── DATA SUPPLIED

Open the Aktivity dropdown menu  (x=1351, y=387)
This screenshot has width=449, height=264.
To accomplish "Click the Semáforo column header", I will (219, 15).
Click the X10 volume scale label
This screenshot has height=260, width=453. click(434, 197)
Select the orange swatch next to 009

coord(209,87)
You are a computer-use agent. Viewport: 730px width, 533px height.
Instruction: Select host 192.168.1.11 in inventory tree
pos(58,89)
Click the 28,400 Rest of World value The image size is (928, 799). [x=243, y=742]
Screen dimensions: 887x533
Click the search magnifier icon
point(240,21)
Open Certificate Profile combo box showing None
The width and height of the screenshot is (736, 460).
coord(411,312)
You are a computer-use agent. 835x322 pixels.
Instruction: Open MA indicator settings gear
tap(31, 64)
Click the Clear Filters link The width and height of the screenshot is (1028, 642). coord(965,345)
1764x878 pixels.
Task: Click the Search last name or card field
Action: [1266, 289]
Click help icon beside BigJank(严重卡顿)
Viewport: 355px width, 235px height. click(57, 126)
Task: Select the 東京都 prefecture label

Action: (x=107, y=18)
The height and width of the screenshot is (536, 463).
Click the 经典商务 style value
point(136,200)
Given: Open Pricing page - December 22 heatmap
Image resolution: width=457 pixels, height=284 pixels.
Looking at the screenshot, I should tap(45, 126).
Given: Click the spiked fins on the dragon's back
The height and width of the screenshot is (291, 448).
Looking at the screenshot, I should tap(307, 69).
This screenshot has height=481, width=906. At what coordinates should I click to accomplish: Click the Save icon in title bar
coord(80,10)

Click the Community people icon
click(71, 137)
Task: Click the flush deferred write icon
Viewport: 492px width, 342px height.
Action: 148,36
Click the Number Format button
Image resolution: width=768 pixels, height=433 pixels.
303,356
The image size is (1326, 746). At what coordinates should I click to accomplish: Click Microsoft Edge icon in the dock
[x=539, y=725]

────

### WORK REQUIRED
Copy out all of the items above word for word, keeping every line in its original order.

### COMPLETE ANSWER
Open the Aktivity dropdown menu  (x=1351, y=387)
This screenshot has width=449, height=264.
To accomplish "Click the Semáforo column header", I will (219, 15).
Click the X10 volume scale label
This screenshot has height=260, width=453. click(434, 197)
Select the orange swatch next to 009

coord(209,87)
You are a computer-use agent. Viewport: 730px width, 533px height.
Instruction: Select host 192.168.1.11 in inventory tree
pos(58,89)
Click the 28,400 Rest of World value The image size is (928, 799). [x=243, y=742]
Screen dimensions: 887x533
Click the search magnifier icon
point(240,21)
Open Certificate Profile combo box showing None
The width and height of the screenshot is (736, 460).
coord(411,312)
You are a computer-use agent. 835x322 pixels.
Instruction: Open MA indicator settings gear
tap(31, 64)
Click the Clear Filters link The width and height of the screenshot is (1028, 642). coord(965,345)
1764x878 pixels.
Task: Click the Search last name or card field
Action: [1266, 289]
Click help icon beside BigJank(严重卡顿)
Viewport: 355px width, 235px height. click(57, 126)
Task: Select the 東京都 prefecture label

Action: (x=107, y=18)
The height and width of the screenshot is (536, 463).
Click the 经典商务 style value
point(136,200)
Given: Open Pricing page - December 22 heatmap
Image resolution: width=457 pixels, height=284 pixels.
Looking at the screenshot, I should tap(45, 126).
Given: Click the spiked fins on the dragon's back
The height and width of the screenshot is (291, 448).
Looking at the screenshot, I should tap(307, 69).
This screenshot has height=481, width=906. At what coordinates should I click to accomplish: Click the Save icon in title bar
coord(80,10)

Click the Community people icon
click(71, 137)
Task: Click the flush deferred write icon
Viewport: 492px width, 342px height.
Action: 148,36
Click the Number Format button
Image resolution: width=768 pixels, height=433 pixels.
303,356
The image size is (1326, 746). At what coordinates should I click to accomplish: Click Microsoft Edge icon in the dock
[x=539, y=725]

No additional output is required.